In an ever more virtual and knowledge-based economy, the beauty of the Meetings, Incentives, Conferences and Events (MICE) industry is that it is still about the magic of people meeting, face to face, in real time, and making human connections the old-fashioned way. While teleconferencing advances, it is still, in the eyes of most senior businesspeople, an augmented version of the phone call rather than a real competitor for the kind of sustained, nuanced reaction that are possible in the flesh.
The MICE industry therefore faces the challenge of meeting the highest technical standards in providing flexible spaces in a wide array of venues on the African continent – an environment where reliable power supply, good transport links and world-class wifi are not always a given, especially outside of South Africa.
While the nascent East African and West African events industries leverage their proximity to existing commercial nodes and race to meet global standards, South Africa’s established events venues – especially the trio of the Sandton, Durban and Cape Town International Convention Centres, as well as Gauteng’s large expo venues (such as Nasrec) face a different challenge. Having long met global norms, these venues now face the challenge of distinguishing themselves through added value in an environment where corporate clients are more conscious than ever of the environmental and cost implications of South Africa as a long-haul destination comparatively distant from Europe, Asia and North America.
Acording to James Seymour, CEO of the Durban KZN Convention Bureau, which bids for major events on behalf of the city of Durban and Kwa-Zulu Natal province, clients both domestic and international increasingly expect “an over-arching distinctive experience which includes entertainment, spouses’ programmes and pre- and post-event tours”. In addition, the largest conferences often necessitate additional connectivity and bandwidth, according to Seymour.
One infrastructure strength for South Africa’s MICE sector is the variety of local manufacture – according to Seymour, Durban’s Ventures Group now manufactures marquees and tents that can seat 3 000 – and the breadth and depth of South Africa’s multilingualism, which means that there is little need to import foreign interpreters. Cape Town and Johannesburg’s substantial European and international expat community, for example, mean that simultaneous interpreters can be sourced at short notice at the highest level of experience, especially in major European languages.
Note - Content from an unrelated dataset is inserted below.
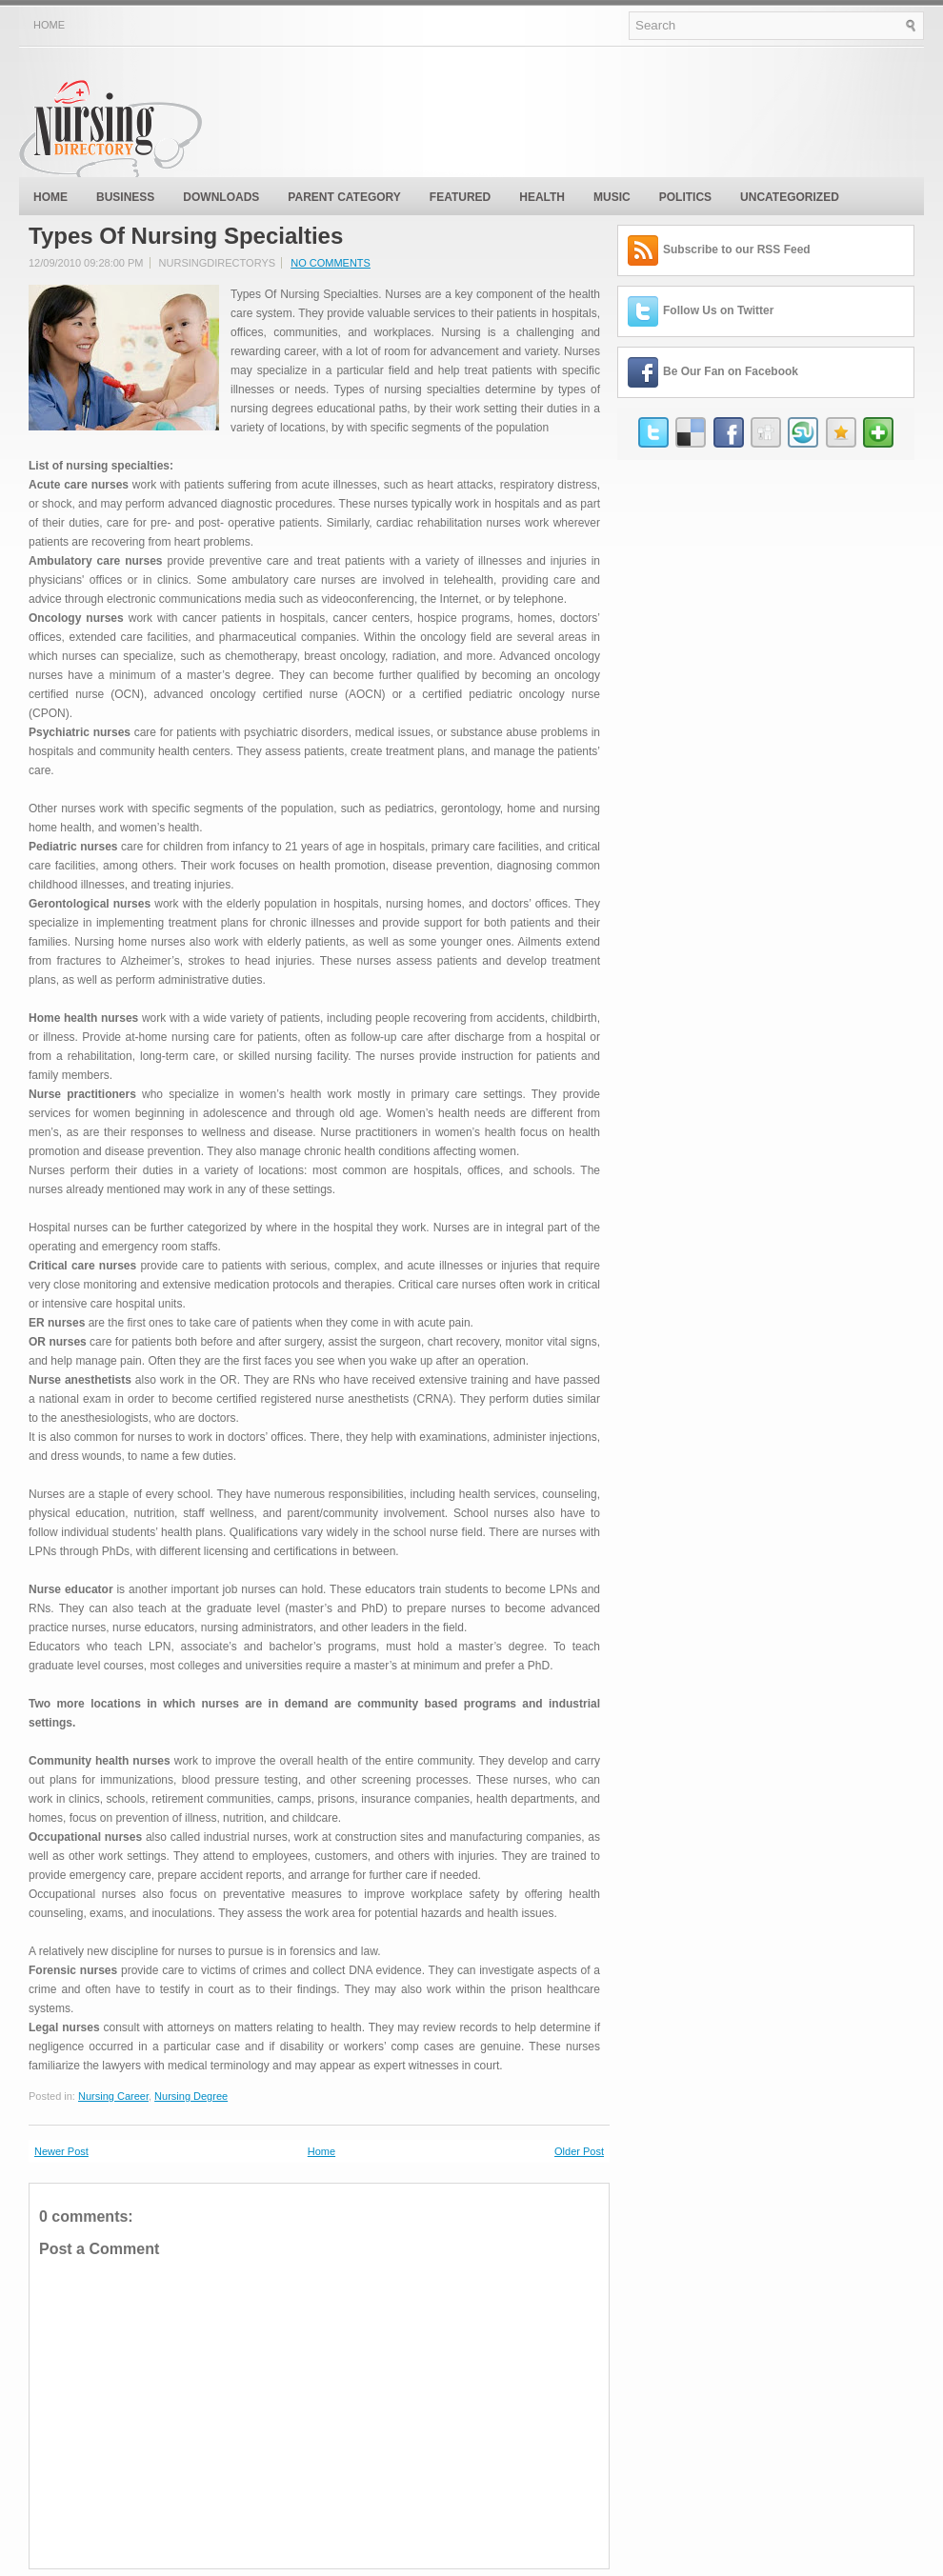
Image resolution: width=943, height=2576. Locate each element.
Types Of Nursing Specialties (186, 236)
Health (542, 197)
While free wi-fi is becoming standard across all major event venues and hotels of international standard, the question of technology is still a fraught one. Venues are sometimes caught in a catch-22 where AV technologies must be maintained at the cutting edge as a matter of course for large and small venues alike, but videoconferencing (VC) is still little used at the plenary scale (although more frequently during breakaway sessions). The reason for this is that the way business relationships are initiated and cements is as old as business itself; the existence and even the ubiquity of VC will not soon replace real-time in-person meetings, but has and will continue to enhance them or replace more routine meetings. The MICE industry, then, is still selling a business essential.
The physical infrastructure of South Africa’s cities is something that will continue to come under scrutiny in the future as the MICE industry is increasingly expected to meet international greening standards in order to attract major international events. The timely roll-out of clean, punctual bus rapid transit and integrated rapid transit systems such as the Gautrain to South Africa’s cities has been but a first step in this direction. An ever-densifying network of public transport and event-specific transport (greatly helped by the World Cup, which forced all host cities to develop first-rate event plans for transport, safety and services) will in future allow several venues to co-host events much larger than those that can be accommodated today. Yet, at the same time that national expositions, World’s Fairs and top-level biennales, motor shows etc. are growing in size, they remain few in number, and most venues must earn their bread and butter by understanding a new trend towards smaller, more flexible spaces. Says Monique Swart of the African Business Travel Association, “many of the newer properties have far more of the smaller-sized rooms and fewer of the big conferencing spaces. Or they will have partitioning, in order to re-size the spaces to the capacity needed. Generally if you attend an event here at a property with a lot of break-away rooms, you will find every one of them booked on any given day, whereas the larger rooms might stand empty.”